O pesquisador explicou que
Plotino construiu seu sistema em contraposição à visão dualista dos gnósticos
de seu tempo, com os quais polemizou. O gnosticismo era uma corrente
místico-filosófica heterogênea, que procurava sintetizar muitas influências e
apresentava várias divisões e subdivisões, expressando-se, com diferentes
roupagens, nos contextos pagão, judaico e cristão.
“Para uma certa versão do
gnosticismo, a realidade era regida por dois princípios: um bom, que teria
produzido o mundo inteligível; e outro mau, que teria produzido o mundo
sensível”, afirmou Marsola.
“Então, o mundo sensível era associado
ao mal. E isso conferia a essa versão do gnosticismo uma perspectiva escapista,
de rejeição da vida material. Plotino contestou essa visão e reafirmou a
harmonia da realidade, entendendo o mundo sensível como um reflexo do mundo
inteligível, ambos procedendo do Uno”, disse.
O Aristóteles jovem e o
Aristóteles maduro
Sobre a trajetória do pensamento
aristotélico em sua relação com o platonismo, Zingano, especialista em
Aristóteles, destaca três grandes leituras da obra desse filósofo.
“Uma, que demonstra menor
interesse nas mudanças ocorridas na obra de Aristóteles e busca antes enfatizar
a unidade dos textos, ou bem limitando essa unidade a alguns textos ou bem
retornando à ideia de um grande e coerente sistema aristotélico; outra,
inaugurada pelo filólogo alemão Werner Jaeger (1888 – 1961), que consiste em
ver um Aristóteles que lentamente se distanciou de Platão, a ponto de, no final
de sua carreira, ter abandonado a metafísica em proveito da pesquisa
científica; e uma terceira, que eu, pessoalmente, considero a mais
interessante, proposta, nos anos 1950, pelo filósofo galês Gwilym Ellis Lane
Owen (1922 – 1982)”, disse.
Segundo Zingano, Owen percebeu na
trajetória de Aristóteles um momento inicial de afastamento e outro posterior
de reaproximação em relação à matriz platônica.

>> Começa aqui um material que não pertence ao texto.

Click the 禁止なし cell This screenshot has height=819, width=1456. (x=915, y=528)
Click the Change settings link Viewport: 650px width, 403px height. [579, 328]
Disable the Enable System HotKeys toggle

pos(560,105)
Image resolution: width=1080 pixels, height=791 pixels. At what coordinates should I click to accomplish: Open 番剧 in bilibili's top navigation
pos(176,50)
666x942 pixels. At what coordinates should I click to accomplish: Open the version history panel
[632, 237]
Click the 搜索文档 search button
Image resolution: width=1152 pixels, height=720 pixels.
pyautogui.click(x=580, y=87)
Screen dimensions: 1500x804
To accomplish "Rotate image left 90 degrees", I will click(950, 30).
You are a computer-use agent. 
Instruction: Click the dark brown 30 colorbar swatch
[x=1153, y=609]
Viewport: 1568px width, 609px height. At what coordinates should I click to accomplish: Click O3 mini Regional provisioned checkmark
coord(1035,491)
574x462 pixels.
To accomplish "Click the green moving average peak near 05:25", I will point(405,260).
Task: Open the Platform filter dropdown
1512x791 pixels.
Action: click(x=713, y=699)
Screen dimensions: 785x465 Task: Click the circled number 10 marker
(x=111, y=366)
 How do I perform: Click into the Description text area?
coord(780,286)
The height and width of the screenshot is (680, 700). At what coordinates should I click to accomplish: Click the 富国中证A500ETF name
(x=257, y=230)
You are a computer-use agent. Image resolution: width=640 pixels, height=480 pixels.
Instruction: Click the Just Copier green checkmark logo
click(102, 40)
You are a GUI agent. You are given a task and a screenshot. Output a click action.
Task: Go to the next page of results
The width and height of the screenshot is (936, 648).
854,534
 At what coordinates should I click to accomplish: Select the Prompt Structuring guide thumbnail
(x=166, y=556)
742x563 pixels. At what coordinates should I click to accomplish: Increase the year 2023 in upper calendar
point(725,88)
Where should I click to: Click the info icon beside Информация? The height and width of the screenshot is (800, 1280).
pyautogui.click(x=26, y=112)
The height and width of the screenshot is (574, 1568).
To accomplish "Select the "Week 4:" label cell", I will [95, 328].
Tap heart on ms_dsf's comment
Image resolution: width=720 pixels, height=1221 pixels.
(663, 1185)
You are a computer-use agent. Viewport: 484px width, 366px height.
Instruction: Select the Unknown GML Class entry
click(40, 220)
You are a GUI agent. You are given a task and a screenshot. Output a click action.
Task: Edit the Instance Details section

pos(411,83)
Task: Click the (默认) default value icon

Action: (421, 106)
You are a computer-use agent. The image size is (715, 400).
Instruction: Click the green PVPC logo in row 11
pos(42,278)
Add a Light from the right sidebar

“Ele vislumbrou um Aristóteles
jovem, rebelde, como qualquer adolescente é, que negava a todo custo Platão,
mas que, depois, amadureceu e, pouco a pouco, recuperou temas platônicos, em
outra chave conceitual”, descreveu o pesquisador.
“Assim, nas Categorias, um
texto da juventude, Aristóteles sustenta, contra Platão, uma análise do ser
limitada às substâncias sensíveis, sem a perspectiva de uma doutrina geral do
ser. Anos depois, porém, na Metafísica, volta a afirmar a possibilidade de
uma tal ciência. Aristóteles afirma tal possibilidade com base em noções que já
estão completamente fora do domínio platônico. Contudo, o fato de afirmá-la
mostra um retorno a temas do platonismo”, disse.
O Projeto Temático: “Platão,
Aristóteles e sua influência na Antiguidade” deve se estender até o fim de maio
de 2015.
O grupo de pesquisa publica, de
modo constante, artigos, capítulos de livros e livros sobre temas de filosofia
antiga. Recentemente, Zingano editou, ao lado de Pierre Destrée, pesquisador
do Fonds de la Recherche Scientifique (FNRS) e professor da Université
Catholique de Louvain, na Bélgica, e de Ricardo Salles, pesquisador do
Instituto de Investigaciones Filosóficas da Universidad Nacional Autónoma de
México, o livro: What is up to us? Studies on Agency and Responsibility in
Ancient Philosophy, reunindo artigos de diversos estudiosos. A publicação foi
lançada este ano pela editora Academia Verlag, especializada em filosofia.
Os próximos livros a serem
lançados por integrantes do projeto temático são Protágoras, de Platão:
tradução, introdução e comentário, de Daniel Lopes, professor de língua e
literatura grega na Faculdade de Filosofia, Letras e Ciências Humanas (FFLCH)
da USP, previsto para 2015 pela Editora Perspectiva; e Theoria – studies
on the status and meaning of contemplation in Aristotle’s Ethics, editado por
Zingano e Destrée, pela Peeters Publishers, editora sediada na Bélgica, com
lançamento previsto para o fim deste ano.